Friday, March 4, 2011

U.S. jobless rate falls to 8.9%, California's dips


A man checks job listings in New York. U.S. employers have added 192,000 jobs


The U.S. jobless rate unexpectedly fell to 8.9 percent, the lowest in almost two years, and employers added 192,000 jobs in a sign of growing confidence in the recovery, the Labor Department reported Friday.

Meanwhile, California's unemployment rate dipped slightly to 12.4 percent in January, the state Employment Development Department said.

The state reported a 12.5 percent unemployment rate in December. California's jobless rate has been at or above 12 percent for 17 months.

California added 12,500 nonfarm jobs in January, bringing the state's total to nearly 14 million. Gains were seen in five of 11 sectors surveyed, including construction, manufacturing and government. Education and financial, health and business services reported job losses.

Even with the slight drop in the unemployment rate, more than 2.2 million Californians remain out of work.

The nationwide increase in payrolls partly reflected a return to more seasonable weather and followed a 63,000 gain in January, Labor Department figures showed. The median estimate in a Bloomberg News survey of economists was for an addition of 196,000 jobs last month.

Manufacturing, construction and transportation were among industries adding workers, underscoring Federal Reserve Chairman Ben Bernanke's testimony to Congress this week that there are "grounds for optimism" about improvements in the labor market. Employment growth is giving Americans the means to keep spending at retailers such as J.C. Penney Co. and Macy's Inc.
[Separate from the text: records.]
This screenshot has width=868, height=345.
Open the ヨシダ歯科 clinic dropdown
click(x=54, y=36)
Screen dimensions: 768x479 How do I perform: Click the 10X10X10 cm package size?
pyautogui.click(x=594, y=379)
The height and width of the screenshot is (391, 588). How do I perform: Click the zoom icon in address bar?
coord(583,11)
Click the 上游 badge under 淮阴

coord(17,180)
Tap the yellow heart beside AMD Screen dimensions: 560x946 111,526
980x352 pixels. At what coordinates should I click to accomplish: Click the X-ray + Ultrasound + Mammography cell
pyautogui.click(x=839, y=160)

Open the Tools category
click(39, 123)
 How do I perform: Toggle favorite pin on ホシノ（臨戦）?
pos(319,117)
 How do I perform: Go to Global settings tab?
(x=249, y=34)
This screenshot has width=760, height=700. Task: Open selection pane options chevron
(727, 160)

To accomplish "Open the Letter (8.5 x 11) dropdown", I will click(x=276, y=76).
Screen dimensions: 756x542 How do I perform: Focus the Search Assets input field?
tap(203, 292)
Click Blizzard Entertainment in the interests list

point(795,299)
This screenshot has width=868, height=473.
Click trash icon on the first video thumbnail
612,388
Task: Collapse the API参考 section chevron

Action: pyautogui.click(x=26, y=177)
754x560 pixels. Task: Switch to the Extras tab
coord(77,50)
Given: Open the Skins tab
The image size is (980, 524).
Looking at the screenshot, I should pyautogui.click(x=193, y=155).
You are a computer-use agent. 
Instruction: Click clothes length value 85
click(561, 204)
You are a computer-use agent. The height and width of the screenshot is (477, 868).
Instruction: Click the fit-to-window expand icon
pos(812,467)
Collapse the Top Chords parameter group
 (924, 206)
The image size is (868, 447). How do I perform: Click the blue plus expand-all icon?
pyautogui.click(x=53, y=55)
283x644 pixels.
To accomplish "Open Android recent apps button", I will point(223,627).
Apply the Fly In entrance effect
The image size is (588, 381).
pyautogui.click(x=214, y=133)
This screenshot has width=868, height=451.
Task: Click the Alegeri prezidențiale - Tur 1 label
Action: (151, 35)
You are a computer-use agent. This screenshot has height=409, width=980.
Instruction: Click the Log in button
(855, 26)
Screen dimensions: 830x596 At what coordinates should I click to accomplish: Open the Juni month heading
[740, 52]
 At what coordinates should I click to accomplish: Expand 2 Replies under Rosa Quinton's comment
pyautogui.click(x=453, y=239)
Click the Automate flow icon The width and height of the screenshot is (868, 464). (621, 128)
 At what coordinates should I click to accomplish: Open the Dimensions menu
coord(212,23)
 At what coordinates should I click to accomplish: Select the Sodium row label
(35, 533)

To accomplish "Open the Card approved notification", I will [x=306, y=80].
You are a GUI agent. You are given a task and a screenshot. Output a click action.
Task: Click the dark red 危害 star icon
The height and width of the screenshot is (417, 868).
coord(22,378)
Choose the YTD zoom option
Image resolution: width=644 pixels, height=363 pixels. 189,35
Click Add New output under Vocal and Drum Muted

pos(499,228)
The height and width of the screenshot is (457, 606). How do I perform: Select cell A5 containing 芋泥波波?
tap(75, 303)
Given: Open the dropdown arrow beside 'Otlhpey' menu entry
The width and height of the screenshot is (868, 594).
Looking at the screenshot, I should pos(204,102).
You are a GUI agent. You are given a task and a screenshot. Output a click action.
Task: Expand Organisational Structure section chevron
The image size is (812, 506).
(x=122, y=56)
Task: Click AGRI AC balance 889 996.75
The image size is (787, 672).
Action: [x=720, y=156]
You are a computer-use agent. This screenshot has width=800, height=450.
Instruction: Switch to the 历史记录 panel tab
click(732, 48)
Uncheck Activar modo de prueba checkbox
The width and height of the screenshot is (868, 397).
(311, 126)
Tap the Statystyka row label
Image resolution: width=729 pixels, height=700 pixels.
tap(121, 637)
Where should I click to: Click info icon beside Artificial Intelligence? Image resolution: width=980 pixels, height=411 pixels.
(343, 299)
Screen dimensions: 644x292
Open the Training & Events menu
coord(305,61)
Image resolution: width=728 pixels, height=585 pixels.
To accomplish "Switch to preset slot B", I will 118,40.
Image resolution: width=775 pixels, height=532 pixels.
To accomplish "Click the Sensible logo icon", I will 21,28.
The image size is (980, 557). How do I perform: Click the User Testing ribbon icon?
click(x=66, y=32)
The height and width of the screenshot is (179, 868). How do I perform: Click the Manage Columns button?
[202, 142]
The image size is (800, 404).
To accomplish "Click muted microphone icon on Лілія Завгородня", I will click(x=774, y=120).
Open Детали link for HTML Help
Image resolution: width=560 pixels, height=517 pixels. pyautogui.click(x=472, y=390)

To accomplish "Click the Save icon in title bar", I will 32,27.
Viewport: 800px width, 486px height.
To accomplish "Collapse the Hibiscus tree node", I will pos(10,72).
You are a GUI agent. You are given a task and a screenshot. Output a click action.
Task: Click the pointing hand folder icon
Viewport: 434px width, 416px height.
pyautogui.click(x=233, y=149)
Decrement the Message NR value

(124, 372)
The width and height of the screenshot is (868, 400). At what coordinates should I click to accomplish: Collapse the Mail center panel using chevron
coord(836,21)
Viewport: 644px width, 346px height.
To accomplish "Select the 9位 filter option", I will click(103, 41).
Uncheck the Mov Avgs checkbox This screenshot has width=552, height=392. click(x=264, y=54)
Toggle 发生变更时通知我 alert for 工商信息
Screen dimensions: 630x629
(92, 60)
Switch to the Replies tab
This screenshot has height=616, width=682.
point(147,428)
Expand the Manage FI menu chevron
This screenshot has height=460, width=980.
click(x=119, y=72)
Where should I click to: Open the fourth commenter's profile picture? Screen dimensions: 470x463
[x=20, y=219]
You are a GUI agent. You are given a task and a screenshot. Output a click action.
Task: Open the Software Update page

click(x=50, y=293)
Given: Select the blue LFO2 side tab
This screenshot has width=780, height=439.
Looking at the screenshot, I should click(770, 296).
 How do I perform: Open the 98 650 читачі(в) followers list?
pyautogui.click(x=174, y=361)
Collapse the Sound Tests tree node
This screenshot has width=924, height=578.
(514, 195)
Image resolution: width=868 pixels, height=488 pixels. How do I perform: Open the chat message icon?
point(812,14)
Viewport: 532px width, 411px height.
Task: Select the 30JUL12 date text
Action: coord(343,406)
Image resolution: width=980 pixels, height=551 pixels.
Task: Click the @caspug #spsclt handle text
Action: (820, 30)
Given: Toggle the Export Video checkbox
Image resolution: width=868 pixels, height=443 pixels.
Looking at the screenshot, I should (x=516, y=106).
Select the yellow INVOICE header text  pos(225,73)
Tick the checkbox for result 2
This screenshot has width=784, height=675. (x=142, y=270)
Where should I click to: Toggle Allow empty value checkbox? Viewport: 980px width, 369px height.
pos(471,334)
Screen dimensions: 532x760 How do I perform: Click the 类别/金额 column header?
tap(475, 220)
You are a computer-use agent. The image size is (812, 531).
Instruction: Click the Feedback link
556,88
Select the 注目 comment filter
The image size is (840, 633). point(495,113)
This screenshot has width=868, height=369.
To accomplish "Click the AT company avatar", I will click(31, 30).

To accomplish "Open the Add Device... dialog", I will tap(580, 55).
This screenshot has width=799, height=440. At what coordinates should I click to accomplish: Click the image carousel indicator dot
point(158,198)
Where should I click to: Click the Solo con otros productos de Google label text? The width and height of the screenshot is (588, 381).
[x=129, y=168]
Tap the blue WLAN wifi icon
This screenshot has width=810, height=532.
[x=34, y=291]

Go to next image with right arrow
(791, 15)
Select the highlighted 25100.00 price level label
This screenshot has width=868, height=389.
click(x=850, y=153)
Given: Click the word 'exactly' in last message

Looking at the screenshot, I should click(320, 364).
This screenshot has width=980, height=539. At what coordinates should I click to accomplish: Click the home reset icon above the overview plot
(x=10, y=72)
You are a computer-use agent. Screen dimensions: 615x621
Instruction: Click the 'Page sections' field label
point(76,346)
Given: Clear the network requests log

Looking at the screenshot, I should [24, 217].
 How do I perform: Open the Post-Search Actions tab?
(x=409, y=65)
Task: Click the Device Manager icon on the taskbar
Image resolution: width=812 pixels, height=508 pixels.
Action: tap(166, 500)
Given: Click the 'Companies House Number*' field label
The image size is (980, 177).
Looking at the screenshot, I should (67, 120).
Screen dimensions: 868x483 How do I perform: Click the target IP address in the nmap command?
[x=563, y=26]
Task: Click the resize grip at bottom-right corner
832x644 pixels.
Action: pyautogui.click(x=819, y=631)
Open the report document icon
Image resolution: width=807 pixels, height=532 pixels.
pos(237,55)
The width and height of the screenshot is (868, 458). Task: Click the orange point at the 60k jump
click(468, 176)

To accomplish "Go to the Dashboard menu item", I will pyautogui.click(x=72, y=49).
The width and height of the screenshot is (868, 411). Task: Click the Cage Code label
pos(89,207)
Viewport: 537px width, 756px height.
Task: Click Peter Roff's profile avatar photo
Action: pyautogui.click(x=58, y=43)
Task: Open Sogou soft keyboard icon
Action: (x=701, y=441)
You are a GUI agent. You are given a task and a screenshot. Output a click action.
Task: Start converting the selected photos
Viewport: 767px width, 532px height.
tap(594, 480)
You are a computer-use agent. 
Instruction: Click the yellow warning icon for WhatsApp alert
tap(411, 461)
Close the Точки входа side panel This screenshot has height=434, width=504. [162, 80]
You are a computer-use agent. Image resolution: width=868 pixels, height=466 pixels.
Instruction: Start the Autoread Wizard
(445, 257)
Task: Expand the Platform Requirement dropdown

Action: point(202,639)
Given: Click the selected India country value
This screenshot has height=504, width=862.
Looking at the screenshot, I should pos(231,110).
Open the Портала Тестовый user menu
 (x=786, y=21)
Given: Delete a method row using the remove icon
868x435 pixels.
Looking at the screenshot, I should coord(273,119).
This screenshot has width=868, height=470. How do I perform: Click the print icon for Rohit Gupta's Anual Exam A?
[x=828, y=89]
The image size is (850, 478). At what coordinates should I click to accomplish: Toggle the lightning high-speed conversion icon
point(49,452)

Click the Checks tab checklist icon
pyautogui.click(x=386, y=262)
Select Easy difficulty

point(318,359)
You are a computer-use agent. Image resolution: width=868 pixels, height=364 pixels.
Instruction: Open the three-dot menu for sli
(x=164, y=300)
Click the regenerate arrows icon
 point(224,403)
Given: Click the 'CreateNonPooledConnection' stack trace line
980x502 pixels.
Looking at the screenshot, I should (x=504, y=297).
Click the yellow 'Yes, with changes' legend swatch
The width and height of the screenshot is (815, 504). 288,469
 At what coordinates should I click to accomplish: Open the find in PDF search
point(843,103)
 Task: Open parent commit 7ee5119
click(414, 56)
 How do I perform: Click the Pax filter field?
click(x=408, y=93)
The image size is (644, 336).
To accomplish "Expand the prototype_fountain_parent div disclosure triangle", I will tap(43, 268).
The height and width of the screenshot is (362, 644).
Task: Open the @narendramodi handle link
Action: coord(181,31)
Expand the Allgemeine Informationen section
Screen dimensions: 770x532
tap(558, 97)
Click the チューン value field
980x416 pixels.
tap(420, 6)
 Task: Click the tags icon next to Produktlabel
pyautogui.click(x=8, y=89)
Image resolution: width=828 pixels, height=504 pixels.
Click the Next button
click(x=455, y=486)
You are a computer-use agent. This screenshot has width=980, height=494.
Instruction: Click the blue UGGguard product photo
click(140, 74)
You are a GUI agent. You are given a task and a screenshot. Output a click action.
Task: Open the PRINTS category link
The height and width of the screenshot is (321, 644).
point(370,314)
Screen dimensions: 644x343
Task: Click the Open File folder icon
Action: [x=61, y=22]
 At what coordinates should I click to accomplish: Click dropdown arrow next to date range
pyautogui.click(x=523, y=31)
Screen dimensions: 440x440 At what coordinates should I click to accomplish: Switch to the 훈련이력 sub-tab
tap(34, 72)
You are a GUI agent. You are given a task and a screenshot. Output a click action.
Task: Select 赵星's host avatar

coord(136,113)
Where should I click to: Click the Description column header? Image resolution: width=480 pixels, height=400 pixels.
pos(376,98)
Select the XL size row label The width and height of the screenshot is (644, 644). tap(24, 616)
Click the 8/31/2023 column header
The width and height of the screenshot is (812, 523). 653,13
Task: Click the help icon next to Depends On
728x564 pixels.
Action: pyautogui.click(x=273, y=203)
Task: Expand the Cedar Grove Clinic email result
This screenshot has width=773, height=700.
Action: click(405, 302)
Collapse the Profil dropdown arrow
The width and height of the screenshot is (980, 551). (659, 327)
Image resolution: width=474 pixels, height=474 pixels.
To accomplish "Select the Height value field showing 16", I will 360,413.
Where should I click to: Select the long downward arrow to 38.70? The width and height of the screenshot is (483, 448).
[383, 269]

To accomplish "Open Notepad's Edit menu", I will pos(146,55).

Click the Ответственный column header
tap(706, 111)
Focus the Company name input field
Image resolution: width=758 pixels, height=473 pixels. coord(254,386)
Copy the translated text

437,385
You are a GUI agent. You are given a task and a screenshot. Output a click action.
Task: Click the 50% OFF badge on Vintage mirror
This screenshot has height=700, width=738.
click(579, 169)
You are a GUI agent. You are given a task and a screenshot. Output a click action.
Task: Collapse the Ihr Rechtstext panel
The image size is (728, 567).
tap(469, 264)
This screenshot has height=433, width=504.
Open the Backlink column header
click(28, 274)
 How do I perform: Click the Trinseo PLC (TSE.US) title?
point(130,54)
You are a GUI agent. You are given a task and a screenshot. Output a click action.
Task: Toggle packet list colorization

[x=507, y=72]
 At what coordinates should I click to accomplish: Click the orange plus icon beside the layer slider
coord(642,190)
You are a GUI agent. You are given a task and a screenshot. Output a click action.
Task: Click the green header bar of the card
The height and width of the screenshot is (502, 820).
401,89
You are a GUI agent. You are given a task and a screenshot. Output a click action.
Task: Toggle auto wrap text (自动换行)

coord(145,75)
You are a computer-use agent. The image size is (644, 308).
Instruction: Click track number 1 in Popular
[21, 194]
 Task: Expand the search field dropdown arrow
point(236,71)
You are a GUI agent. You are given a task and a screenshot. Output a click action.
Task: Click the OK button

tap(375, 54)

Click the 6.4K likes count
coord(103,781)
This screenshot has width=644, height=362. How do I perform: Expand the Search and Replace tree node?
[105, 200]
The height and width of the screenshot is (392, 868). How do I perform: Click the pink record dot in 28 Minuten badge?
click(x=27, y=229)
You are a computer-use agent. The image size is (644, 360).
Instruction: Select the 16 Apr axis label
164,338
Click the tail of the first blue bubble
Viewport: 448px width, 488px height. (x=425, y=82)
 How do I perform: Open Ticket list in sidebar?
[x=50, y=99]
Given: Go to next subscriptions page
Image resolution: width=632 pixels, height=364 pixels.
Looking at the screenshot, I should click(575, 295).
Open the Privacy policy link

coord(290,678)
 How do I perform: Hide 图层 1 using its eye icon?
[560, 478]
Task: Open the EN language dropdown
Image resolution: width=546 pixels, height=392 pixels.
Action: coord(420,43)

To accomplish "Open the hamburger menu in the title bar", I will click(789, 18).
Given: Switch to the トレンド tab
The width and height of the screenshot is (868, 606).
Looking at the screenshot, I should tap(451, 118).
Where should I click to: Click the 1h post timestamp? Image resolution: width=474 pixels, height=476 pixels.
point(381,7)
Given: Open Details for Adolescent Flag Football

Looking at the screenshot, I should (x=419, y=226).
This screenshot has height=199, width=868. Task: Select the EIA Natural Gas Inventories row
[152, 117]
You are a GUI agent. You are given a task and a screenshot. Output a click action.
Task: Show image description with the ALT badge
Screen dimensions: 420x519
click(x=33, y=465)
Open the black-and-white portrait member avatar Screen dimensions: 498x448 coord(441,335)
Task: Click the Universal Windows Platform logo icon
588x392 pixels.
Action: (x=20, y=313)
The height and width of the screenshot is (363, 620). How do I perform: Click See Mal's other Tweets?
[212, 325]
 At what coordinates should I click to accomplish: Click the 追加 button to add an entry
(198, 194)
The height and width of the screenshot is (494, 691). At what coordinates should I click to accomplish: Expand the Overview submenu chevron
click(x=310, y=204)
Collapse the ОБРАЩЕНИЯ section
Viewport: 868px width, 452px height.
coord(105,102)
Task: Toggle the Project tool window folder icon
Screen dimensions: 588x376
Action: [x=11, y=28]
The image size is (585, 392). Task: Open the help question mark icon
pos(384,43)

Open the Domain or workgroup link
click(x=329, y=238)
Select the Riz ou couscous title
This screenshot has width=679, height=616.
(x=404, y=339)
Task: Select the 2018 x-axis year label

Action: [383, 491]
"The economy has been clawing its way back up the side of the mountain for the better part of a year and these numbers are consistent with that," Paul O'Neill, a special adviser to Blackstone Group LP and a former Treasury secretary, said in an interview with Bloomberg Television. "Where we are is the process of natural healing of our economy."

The unemployment rate was projected to rise to 9.1 percent from 9 percent, according to the survey median. The number of unemployed fell by 190,000, and those employed rose by 250,000. The size of the labor force increased by 60,000.

Some U.S. companies are ramping up hiring. Intel Corp. in Santa Clara and Home Depot Inc. announced plans last month to hire thousands of workers.

President Obama last week told the first meeting of his panel of outside economic advisers that the United States must deal with stubbornly high unemployment even as the recovery is well under way.

"We still have a ways to go," Labor Secretary Hilda Solis said in an interview Friday with Bloomberg Television. "We still have a lot of people who need jobs."

Last month's increase in payrolls was the biggest since May. If sustained, that pace would reduce the unemployment rate to 6.9 percent by November 2012, when Obama faces re-election, said Guy LeBas, chief fixed-income strategist at Janney Montgomery Scott LLC. The rate was 7.8 percent when Obama took office in January 2009.